Items from a dataset:
--

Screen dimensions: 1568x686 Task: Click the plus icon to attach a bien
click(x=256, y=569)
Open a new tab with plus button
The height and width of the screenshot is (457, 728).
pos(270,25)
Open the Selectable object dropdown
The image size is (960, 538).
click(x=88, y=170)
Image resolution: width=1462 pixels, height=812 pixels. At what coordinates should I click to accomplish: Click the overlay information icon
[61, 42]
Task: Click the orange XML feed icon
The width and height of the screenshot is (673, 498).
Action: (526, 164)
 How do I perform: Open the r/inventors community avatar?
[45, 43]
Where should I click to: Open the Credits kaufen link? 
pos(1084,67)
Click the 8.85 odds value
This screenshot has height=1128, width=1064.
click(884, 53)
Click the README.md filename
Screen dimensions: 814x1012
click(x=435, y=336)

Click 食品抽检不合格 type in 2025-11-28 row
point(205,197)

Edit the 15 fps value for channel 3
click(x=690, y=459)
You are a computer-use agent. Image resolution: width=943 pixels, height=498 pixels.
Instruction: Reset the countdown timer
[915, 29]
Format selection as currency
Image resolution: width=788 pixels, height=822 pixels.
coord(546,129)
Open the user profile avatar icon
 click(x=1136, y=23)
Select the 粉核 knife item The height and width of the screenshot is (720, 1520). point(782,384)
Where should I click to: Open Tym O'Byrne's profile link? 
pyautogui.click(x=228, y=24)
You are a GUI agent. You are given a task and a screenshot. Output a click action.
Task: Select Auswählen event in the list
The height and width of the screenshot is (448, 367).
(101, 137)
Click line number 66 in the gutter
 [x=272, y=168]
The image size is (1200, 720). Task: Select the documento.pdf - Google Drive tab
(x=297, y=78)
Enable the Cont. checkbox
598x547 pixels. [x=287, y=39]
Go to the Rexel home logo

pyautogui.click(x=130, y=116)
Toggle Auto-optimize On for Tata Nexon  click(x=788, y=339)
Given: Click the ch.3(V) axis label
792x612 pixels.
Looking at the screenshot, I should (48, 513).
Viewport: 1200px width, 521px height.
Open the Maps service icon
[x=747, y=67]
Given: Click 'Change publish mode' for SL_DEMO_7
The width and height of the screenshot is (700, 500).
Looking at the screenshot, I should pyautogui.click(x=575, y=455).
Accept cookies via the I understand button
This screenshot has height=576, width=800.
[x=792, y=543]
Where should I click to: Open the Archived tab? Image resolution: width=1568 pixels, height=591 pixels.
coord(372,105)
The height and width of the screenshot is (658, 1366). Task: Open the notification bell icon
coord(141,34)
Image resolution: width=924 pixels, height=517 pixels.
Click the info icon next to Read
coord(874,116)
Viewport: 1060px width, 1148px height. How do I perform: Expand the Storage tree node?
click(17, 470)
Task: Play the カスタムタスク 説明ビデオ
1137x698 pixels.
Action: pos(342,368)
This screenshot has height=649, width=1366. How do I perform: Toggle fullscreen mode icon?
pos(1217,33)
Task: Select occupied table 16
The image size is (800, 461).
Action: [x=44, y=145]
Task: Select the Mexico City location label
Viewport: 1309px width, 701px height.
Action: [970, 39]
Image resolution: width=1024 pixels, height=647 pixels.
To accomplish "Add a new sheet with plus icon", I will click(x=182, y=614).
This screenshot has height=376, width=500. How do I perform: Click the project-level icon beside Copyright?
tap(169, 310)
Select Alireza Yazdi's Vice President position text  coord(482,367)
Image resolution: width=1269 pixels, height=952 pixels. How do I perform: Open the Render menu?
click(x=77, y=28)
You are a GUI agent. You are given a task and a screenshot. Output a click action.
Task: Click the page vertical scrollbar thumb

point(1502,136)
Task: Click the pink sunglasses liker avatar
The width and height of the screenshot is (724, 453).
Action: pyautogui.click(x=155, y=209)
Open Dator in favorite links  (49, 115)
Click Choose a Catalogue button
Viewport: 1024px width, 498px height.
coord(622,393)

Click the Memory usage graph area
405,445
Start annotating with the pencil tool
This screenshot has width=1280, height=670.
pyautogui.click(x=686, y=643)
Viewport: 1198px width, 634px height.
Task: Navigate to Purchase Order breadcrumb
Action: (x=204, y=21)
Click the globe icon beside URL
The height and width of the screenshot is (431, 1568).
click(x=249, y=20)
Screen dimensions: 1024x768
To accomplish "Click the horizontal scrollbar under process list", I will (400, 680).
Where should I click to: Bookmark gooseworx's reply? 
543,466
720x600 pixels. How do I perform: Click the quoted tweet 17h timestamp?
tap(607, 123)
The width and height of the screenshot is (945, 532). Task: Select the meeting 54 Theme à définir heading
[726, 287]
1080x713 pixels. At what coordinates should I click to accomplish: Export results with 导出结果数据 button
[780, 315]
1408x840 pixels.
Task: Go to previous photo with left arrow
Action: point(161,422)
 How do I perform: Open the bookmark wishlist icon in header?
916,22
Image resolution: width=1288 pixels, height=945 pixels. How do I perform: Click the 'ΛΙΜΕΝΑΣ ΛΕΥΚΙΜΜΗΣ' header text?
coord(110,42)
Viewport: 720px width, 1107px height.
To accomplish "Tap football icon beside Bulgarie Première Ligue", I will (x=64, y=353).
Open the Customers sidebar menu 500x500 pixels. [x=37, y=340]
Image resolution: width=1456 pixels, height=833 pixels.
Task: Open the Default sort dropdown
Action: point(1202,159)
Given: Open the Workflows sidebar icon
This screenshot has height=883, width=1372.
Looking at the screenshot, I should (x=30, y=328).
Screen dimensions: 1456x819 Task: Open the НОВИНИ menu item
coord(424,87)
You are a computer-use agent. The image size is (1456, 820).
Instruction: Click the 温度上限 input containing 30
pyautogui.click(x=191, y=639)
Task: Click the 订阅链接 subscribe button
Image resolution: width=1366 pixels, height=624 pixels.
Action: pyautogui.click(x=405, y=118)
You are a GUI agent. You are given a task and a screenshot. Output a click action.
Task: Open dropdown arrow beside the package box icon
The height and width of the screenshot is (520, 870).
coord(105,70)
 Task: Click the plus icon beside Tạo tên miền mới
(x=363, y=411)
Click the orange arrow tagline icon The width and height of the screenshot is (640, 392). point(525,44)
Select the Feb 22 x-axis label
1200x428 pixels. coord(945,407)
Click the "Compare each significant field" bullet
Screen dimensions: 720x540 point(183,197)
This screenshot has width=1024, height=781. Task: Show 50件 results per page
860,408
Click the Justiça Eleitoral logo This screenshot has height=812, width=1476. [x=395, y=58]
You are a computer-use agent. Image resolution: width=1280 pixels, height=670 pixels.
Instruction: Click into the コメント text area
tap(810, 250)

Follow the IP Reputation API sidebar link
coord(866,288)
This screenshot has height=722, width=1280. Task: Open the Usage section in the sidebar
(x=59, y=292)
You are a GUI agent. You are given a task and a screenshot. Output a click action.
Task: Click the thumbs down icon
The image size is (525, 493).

--

- **EXERCISE DIRECTIONS**:
Reproduce, character for character, the part of the items above that opens with the first line and closes with the line containing "point(205,197)".

- **REPLY TO THE TASK**:
Screen dimensions: 1568x686 Task: Click the plus icon to attach a bien
click(x=256, y=569)
Open a new tab with plus button
The height and width of the screenshot is (457, 728).
pos(270,25)
Open the Selectable object dropdown
The image size is (960, 538).
click(x=88, y=170)
Image resolution: width=1462 pixels, height=812 pixels. At what coordinates should I click to accomplish: Click the overlay information icon
[61, 42]
Task: Click the orange XML feed icon
The width and height of the screenshot is (673, 498).
Action: (526, 164)
 How do I perform: Open the r/inventors community avatar?
[45, 43]
Where should I click to: Open the Credits kaufen link? 
pos(1084,67)
Click the 8.85 odds value
This screenshot has height=1128, width=1064.
click(884, 53)
Click the README.md filename
Screen dimensions: 814x1012
click(x=435, y=336)

Click 食品抽检不合格 type in 2025-11-28 row
point(205,197)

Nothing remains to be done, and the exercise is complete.